→ Task directions:
Quote the following text comparing Zoom and Microsoft Teams for 50-person meetings word for word, in full.

→ Selected excerpt:

▼

Zoom (with Credit Card Billing)
Zoom’s standard plans work well for 50-person meetings, with the Pro plan at $15/month per host providing meetings up to 100 participants. The main advantage here is familiarity and reliability—most business contacts already have Zoom installed.
However, Zoom becomes expensive quickly at scale. For a 50-person organization, you’re looking at $750/month minimum for Pro, or $1,250/month for the Business plan with additional admin features.
Microsoft Teams (via Microsoft 365)
If your organization uses Microsoft 365 Business Basic at $6/user/month, you already have Teams included. The Basic tier supports meetings up to 300 participants, making it perfect for 50-person all-hands at no additional cost beyond your existing Microsoft 365 subscription.
Teams excels in integration with other Microsoft tools—calendar invites automatically include meeting links, and the whiteboard feature works well for interactive all-hands sessions.

▲

→ Information supplied:
▼

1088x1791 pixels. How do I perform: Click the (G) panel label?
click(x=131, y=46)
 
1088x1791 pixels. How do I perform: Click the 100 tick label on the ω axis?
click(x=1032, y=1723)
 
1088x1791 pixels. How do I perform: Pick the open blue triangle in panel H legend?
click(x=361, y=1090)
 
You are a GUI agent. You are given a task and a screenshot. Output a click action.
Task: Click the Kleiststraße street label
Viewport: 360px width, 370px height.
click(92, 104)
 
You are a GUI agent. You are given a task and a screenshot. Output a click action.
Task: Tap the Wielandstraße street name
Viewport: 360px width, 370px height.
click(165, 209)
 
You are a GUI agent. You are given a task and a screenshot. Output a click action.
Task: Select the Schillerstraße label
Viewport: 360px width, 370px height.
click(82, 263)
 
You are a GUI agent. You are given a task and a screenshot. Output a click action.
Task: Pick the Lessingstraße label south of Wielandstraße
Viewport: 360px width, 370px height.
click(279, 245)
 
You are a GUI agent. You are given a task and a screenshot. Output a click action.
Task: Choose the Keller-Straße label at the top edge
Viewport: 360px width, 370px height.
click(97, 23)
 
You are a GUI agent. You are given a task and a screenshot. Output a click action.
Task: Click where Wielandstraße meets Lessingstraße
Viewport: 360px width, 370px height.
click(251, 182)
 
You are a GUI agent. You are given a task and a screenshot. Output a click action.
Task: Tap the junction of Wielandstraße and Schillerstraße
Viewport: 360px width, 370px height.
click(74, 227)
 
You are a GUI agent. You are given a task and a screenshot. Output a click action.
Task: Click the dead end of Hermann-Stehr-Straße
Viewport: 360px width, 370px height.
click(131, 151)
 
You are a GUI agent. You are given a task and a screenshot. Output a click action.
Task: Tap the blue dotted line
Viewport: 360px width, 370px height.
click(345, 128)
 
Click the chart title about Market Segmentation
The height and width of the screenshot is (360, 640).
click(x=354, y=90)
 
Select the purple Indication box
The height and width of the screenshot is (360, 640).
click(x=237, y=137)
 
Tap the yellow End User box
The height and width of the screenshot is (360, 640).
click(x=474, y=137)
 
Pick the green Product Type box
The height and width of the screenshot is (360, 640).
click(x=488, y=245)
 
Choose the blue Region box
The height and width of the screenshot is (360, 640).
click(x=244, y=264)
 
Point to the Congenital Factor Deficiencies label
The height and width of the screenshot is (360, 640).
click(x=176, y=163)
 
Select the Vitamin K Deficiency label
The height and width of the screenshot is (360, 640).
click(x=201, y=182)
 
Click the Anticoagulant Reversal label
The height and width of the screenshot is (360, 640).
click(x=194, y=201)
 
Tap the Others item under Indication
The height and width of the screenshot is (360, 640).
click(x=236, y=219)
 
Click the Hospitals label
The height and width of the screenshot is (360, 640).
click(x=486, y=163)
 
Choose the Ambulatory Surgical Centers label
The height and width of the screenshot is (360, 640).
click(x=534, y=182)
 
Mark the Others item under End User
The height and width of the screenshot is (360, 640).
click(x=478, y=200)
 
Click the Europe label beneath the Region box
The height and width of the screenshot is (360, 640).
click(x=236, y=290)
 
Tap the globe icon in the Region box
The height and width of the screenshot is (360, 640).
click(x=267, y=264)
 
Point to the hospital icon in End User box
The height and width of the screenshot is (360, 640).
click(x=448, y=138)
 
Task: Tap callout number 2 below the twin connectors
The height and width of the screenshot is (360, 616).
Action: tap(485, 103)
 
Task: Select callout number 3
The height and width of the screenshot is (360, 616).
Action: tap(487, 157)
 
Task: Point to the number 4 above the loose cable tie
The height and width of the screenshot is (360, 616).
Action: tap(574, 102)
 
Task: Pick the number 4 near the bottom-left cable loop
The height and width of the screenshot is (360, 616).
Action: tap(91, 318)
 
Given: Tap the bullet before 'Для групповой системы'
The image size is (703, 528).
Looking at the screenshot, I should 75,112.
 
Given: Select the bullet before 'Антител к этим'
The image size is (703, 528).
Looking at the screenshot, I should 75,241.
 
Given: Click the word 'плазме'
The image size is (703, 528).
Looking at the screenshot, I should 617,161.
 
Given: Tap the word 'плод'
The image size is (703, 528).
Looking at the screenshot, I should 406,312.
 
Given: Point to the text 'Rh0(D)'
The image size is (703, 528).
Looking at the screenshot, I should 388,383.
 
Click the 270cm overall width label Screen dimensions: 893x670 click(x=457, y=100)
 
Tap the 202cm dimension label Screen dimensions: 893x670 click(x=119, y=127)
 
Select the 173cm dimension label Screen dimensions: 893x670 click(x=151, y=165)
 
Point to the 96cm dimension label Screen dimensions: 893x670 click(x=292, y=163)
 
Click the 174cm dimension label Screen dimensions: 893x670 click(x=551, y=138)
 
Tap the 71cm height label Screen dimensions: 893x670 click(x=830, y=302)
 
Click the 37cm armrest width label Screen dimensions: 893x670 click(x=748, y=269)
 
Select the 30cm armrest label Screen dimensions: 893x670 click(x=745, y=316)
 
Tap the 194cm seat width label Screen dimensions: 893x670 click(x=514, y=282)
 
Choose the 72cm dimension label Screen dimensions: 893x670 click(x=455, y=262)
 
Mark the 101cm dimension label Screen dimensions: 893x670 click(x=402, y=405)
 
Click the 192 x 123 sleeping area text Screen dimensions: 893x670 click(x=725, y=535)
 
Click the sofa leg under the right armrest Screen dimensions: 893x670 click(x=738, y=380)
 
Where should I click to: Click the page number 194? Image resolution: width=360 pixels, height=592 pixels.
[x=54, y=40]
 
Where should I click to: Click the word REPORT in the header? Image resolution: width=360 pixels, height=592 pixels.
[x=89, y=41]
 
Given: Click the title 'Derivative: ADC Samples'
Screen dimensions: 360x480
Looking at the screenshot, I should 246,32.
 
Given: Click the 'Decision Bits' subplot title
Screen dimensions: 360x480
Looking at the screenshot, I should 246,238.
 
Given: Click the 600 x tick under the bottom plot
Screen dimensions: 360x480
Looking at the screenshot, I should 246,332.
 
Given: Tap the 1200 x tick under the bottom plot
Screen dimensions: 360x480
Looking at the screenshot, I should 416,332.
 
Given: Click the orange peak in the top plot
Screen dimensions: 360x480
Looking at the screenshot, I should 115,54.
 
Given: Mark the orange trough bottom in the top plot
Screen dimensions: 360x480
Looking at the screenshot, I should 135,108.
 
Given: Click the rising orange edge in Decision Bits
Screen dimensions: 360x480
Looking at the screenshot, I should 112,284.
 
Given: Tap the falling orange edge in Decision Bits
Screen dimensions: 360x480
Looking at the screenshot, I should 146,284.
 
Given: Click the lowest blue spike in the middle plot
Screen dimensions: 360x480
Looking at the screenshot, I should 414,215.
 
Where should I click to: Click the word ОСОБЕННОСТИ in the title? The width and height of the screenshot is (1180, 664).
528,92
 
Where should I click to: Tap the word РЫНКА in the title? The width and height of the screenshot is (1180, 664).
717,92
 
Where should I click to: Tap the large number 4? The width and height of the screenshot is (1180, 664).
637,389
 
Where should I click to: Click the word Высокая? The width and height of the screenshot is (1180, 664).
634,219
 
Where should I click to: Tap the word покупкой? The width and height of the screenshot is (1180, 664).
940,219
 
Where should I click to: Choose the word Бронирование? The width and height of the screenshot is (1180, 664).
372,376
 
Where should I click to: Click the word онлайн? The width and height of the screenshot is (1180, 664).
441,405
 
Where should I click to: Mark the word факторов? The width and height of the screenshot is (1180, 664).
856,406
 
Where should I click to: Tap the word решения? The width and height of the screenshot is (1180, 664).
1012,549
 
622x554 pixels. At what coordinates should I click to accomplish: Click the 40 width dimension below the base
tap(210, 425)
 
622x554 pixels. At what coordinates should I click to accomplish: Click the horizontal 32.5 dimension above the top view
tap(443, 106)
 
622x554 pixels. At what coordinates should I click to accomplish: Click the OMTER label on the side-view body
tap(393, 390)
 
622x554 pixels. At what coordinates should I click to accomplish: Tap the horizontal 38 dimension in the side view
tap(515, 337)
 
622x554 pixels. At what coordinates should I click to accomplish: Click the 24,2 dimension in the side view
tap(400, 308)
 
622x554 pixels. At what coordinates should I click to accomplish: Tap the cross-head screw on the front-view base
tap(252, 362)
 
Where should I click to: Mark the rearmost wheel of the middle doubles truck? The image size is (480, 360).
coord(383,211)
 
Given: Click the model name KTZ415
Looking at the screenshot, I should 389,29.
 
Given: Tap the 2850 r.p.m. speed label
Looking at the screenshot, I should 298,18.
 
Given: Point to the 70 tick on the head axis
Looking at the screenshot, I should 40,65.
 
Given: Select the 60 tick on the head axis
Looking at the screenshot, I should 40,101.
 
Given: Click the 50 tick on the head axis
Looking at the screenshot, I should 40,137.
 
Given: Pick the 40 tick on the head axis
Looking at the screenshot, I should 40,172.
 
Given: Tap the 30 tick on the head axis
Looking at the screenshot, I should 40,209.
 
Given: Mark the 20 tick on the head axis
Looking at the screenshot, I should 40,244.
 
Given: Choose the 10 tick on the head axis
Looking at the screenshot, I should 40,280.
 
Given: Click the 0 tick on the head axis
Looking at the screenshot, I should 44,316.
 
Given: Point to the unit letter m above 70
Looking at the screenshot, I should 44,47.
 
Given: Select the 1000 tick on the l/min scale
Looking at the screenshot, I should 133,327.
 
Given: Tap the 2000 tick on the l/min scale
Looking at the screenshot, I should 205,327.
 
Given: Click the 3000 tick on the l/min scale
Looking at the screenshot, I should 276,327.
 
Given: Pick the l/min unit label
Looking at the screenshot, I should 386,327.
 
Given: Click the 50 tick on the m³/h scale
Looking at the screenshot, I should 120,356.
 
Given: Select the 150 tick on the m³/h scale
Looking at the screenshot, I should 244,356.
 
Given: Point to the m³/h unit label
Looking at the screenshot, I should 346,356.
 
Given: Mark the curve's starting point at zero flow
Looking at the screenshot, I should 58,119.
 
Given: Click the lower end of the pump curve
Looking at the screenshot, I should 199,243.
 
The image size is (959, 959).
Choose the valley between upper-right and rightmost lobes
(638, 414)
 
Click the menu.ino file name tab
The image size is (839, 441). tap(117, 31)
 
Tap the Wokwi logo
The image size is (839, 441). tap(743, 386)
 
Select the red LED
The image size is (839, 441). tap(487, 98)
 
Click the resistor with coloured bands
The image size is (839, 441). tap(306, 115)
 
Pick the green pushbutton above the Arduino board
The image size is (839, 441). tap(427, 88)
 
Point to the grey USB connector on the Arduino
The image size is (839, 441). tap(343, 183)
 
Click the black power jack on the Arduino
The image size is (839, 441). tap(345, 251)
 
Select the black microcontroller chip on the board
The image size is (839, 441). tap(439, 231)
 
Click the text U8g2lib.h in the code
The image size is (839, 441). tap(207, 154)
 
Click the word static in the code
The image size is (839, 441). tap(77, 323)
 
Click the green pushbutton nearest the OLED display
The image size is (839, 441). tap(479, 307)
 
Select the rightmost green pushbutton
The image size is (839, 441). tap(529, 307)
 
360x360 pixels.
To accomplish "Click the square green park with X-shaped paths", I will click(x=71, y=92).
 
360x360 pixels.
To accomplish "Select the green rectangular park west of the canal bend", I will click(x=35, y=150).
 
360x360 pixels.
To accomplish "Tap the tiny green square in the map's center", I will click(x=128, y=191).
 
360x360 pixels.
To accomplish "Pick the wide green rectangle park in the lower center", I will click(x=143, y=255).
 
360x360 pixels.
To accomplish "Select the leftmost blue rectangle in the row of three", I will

▲

→ Answer box:
Zoom (with Credit Card Billing)
Zoom’s standard plans work well for 50-person meetings, with the Pro plan at $15/month per host providing meetings up to 100 participants. The main advantage here is familiarity and reliability—most business contacts already have Zoom installed.
However, Zoom becomes expensive quickly at scale. For a 50-person organization, you’re looking at $750/month minimum for Pro, or $1,250/month for the Business plan with additional admin features.
Microsoft Teams (via Microsoft 365)
If your organization uses Microsoft 365 Business Basic at $6/user/month, you already have Teams included. The Basic tier supports meetings up to 300 participants, making it perfect for 50-person all-hands at no additional cost beyond your existing Microsoft 365 subscription.
Teams excels in integration with other Microsoft tools—calendar invites automatically include meeting links, and the whiteboard feature works well for interactive all-hands sessions.